Directly translated to fat, lardo is a cured meat made from the raw, lardy back of a pig. The fat is cut into rectangular pieces and packed into large vats for salting and curing. Herbs, garlic and pepper are placed between each layer and the meat is left to soak for three months to a year.
Anthimus, the first medieval writer to discuss dietary science, dedicates a large portion of his treatise, “On Right Pleasure” to lard. While pork meat is so moist that it cannot be preserved without a great deal of salt, the fat of the pig surpasses all other animals. Pork fat was the fat of choice in the Middle Ages.
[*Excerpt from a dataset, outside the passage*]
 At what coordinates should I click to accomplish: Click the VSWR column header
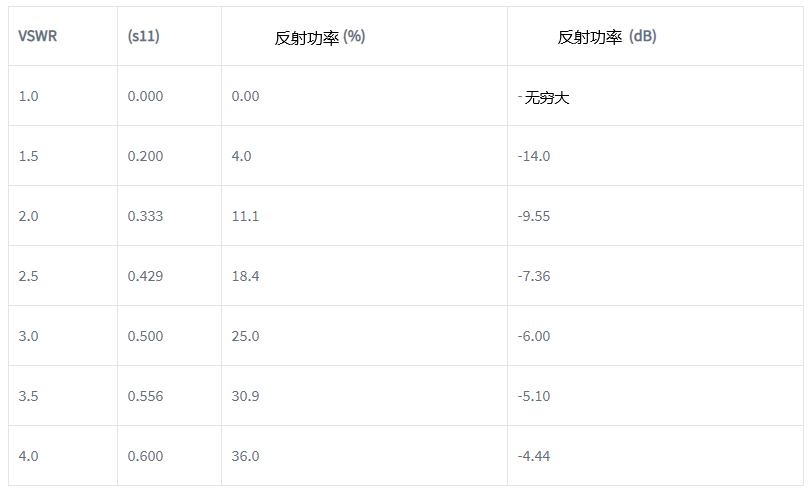click(35, 36)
Olive, walnut, and poppyseed oils were only used in salads as a substitute for pork fat on days of abstinence and during Lent. The fourteenth-century Liber de Coquina called for lard in a quarter of its recipes. In the words of the scholar Odile Redon, “the aroma of pork fat pervades all of medieval cooking.”
Today, the most famous preparation of lardo is lardo di Colonatta, seasoned with pepper, cinnamon, whole cloves and rosemary. Traditionally, it’s served thinly sliced over country bread as an antipasto, though it’s also used in cooking.
The city of Merano in the Val Venosta of Alto Adige, has a long and proud tradition of salumi-making. The city is particularly well known for the smoked, cured ham known as speck. Because the area is ground zero for speck production, fat back is readily available, making Merano a lesser known but equally exciting source for lardo.